Kate and Vi are identical twins with ESP. Kate is a stay-at-home mom who has sworn off her powers forever, while Vi is a newly minted lesbian who conducts séances in her living room. After a strong earthquake hits close to Kate's home in St. Louis, her twin predicts an even worse one is on the way. This brings unwanted attention to Kate's psychic powers. Through Sittenfield's leisurely unraveling of the twins' early life, the suspense builds as to whether the prediction will happen and if the sisters wil reconcile their past differences.


Someone is a compressed reminiscence of an Irish American woman from her childhood in pre-Depression Brooklyn to her waning years at the end of World War II. Marie Commeford is observant and reflective on the daily events of life which bring joy, heartache, disappointment, but she always has a reserve of hope. Alice McDermott's elegant writing renders the ordinariness of daily life into the momentous.

Barbash’s past life as a journalist is evident in his fiction and it serves him well; his prose is expressive, but clear, and the stories seem to search for underlying truths. The majority of the stories share a meditative sense, there are tragedies and losses aplenty - from broken relationships to the sudden deaths of loved ones or the slow deaths of once booming upstate New York towns, but the tragedies are largely in the past, the characters are faced in the present with the fits and starts of coping, of moving on and living.

This is the second novel in a trilogy, and My Brilliant Friend must be read first. This is the continuation of the story of two childhood friends, Lila Cerullo and Elena Greco, who grew up in a poor section of Naples along with their extended families and neighbors. These are bright young women who are fiercely loyal to each other yet, at times, in competition which tests their friendship. The marvel of Ferrnate's writing is that without being strident, her modern female characters express their thoughts and emotions with brutal honesty, exposing their vulnerability, flaws and brilliance.
With this collection Saunders stays more in the realm of the real than usual, but he finds plenty of oddity in the workings of his characters’ minds. And what a variety of minds he credibly inhabits. In “Victory Lap” he describes a harrowing event through the inner dialogues of the three characters involved: the young teen ballerina, the high-strung boy next door, cowed by his stiflingly strict home life, and the mentally unstable man, dogged by his abusive past, whose violent act sets the story in motion. These stories feel full, the characters complex and multi-faceted, despite the inherent brevity of the form.

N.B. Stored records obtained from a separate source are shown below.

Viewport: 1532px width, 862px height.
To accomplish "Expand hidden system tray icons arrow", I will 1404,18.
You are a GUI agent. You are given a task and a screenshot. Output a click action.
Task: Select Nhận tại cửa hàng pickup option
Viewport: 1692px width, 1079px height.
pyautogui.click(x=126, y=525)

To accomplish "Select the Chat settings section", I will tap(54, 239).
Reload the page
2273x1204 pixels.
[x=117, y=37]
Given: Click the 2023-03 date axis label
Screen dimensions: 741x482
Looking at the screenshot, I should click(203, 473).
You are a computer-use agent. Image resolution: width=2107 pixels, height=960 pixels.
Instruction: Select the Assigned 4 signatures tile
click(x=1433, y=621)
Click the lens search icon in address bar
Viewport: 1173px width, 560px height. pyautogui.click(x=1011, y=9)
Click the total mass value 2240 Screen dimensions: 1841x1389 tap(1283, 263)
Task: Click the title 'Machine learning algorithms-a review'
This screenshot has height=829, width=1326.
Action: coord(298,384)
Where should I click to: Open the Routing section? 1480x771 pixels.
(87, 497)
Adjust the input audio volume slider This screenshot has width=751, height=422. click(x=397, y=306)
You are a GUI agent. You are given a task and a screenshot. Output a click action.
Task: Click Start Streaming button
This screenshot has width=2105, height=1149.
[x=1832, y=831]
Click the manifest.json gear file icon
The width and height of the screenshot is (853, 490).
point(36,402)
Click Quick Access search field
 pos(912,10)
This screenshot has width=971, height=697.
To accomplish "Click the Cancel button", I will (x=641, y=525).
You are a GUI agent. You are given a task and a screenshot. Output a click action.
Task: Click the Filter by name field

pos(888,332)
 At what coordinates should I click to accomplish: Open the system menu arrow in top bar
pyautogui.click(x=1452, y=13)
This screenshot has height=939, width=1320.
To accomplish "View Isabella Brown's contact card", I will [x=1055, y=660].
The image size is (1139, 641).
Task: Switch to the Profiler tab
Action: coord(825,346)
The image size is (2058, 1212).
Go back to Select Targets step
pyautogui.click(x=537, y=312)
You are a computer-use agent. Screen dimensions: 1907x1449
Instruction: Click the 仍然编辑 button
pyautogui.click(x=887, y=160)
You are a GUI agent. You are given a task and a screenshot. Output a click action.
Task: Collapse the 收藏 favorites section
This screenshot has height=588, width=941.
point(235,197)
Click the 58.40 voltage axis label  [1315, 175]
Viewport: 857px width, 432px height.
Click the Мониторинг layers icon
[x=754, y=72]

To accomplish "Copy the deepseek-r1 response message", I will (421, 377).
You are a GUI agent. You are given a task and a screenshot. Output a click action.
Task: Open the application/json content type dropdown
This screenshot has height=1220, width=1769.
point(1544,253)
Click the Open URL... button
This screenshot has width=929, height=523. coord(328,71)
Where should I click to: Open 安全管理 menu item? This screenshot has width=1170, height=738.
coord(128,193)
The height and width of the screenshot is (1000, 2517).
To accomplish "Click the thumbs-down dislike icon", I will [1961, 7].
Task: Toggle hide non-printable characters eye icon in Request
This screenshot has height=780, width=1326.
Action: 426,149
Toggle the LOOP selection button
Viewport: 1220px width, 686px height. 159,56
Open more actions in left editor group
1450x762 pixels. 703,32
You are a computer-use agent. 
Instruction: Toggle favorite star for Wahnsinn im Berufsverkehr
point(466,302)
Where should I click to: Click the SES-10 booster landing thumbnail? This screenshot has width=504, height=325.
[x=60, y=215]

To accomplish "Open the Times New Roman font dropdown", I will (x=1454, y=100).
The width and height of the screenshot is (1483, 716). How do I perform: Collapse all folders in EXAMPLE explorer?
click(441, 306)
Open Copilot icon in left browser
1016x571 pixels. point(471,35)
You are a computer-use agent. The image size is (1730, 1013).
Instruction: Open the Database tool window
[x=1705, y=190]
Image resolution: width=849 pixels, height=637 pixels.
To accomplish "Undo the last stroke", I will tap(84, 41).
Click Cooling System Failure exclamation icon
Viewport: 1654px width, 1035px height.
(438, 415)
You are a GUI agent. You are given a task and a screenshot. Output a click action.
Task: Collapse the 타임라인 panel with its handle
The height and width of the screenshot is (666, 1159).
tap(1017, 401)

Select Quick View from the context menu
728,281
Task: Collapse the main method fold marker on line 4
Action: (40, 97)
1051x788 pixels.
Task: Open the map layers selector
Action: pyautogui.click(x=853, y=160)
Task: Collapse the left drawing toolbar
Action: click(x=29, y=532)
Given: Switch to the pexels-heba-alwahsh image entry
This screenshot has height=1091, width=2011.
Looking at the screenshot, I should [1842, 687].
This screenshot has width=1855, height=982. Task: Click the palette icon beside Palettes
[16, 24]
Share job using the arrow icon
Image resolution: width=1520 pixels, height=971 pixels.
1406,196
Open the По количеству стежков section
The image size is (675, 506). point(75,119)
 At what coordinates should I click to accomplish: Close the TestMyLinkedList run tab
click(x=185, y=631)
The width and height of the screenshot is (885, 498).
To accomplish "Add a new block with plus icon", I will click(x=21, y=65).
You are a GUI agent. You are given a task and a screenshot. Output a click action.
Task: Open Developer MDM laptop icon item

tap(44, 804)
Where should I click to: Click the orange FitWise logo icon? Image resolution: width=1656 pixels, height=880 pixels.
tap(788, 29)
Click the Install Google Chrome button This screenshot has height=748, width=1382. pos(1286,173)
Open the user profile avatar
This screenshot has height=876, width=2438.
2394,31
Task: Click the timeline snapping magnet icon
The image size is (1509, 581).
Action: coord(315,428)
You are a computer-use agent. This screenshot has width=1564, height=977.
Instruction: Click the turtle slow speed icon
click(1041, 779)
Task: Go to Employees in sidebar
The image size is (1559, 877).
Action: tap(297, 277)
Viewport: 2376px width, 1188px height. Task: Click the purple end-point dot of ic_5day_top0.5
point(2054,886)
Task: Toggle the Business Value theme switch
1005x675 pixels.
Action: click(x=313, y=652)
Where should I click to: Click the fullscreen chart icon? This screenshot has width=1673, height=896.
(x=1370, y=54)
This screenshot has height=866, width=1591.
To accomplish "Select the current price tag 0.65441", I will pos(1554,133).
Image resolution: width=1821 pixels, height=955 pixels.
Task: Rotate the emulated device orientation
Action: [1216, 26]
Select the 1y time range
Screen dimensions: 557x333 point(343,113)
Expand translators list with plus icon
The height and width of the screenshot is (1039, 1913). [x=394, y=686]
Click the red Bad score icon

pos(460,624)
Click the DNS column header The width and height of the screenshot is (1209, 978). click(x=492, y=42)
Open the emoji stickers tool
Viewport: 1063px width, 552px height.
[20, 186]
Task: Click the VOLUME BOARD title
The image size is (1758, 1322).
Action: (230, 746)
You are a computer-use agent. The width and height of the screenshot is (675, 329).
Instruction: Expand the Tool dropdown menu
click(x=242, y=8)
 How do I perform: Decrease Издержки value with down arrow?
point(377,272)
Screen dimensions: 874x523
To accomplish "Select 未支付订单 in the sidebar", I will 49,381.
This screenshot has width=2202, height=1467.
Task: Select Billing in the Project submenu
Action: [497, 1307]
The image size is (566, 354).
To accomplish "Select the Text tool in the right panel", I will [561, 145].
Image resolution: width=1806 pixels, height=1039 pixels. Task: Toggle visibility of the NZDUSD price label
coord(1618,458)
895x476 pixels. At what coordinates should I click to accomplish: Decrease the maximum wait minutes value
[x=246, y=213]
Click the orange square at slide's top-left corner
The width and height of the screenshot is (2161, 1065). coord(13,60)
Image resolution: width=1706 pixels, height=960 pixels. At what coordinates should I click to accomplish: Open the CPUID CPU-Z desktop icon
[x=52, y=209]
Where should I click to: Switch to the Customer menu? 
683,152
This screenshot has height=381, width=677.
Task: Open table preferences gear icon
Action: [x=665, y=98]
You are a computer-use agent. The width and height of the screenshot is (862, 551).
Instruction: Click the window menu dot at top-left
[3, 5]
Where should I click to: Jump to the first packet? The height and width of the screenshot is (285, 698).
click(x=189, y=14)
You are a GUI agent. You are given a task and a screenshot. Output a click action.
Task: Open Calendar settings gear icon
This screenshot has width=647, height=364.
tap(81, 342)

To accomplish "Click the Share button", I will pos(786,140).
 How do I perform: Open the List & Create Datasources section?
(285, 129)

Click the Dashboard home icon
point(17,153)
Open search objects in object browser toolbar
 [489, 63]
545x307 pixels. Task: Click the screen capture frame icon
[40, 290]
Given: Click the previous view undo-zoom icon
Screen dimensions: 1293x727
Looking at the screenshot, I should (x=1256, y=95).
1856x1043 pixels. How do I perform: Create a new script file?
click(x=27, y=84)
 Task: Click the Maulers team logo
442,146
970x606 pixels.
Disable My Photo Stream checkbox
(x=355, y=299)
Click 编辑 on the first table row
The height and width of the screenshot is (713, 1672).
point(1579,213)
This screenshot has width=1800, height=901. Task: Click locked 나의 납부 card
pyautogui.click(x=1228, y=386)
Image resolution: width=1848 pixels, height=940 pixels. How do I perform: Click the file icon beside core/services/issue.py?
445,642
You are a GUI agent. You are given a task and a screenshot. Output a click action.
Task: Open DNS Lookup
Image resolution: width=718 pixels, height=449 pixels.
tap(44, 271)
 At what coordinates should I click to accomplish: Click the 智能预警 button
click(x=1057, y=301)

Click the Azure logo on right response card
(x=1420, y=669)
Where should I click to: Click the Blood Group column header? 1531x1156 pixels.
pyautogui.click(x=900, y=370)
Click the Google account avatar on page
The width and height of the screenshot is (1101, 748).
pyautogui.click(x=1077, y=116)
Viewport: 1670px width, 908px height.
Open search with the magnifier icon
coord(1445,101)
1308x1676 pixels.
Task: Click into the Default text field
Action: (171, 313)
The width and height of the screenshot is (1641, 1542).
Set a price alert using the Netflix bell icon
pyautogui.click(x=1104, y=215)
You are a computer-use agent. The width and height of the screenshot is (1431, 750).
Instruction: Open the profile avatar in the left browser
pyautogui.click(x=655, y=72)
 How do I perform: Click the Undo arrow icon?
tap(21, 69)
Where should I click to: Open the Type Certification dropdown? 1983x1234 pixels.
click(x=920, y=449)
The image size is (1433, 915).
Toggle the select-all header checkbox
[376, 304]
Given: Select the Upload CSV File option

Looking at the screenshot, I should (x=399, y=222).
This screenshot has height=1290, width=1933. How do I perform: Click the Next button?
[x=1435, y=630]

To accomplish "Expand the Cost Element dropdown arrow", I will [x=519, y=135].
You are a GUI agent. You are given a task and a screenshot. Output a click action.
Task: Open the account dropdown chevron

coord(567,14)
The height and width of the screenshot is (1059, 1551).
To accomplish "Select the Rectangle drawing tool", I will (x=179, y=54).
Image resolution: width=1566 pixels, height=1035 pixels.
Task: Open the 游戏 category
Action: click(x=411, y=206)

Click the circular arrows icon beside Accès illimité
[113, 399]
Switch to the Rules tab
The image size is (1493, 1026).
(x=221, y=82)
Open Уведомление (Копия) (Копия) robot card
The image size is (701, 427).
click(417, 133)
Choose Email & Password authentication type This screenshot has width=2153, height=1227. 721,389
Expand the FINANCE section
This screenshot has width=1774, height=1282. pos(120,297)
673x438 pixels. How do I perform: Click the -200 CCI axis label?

Karen Russell’s whimsical, evocative story collection is pitch-perfect. The stories veer from the absurd--dead presidents reincarnated as stabled horses, to the macabre--a seemingly indestructible scarecrow that bears an uncanny resemblance to a badly bullied boy. Though they largely concern the unpleasant forces that motivate human actions: loneliness, guilt, cruelty, they are also full of hope and the possibility for change.

Two teenage girls are passing a boring, hot summer evening in the Red Hook neighborhood of Brooklyn. They decide to take a raft out on the water… but only one girl returns. What begins as a mystery novel evolves into a beautifully written study of the girls’ community, its class and racial struggles, neighborhood residents, and how the area is affected by the tragedy. Published under Dennis Lehane’s imprint, Dennis Lehane Books.


Fifteen-year-old Thea Atwell is packed off to the titular boarding school for a misdeed that is only darkly hinted at throughout most of the book. Set in 1930s North Carolina, this coming-of-age novel with a mystery woven in is a surprisingly layered, sensual read populated with memorable characters. First-time author DiSclafani’s prose is as spirited as the Camp’s horses and her headstrong, flawed heroine is relatable and real.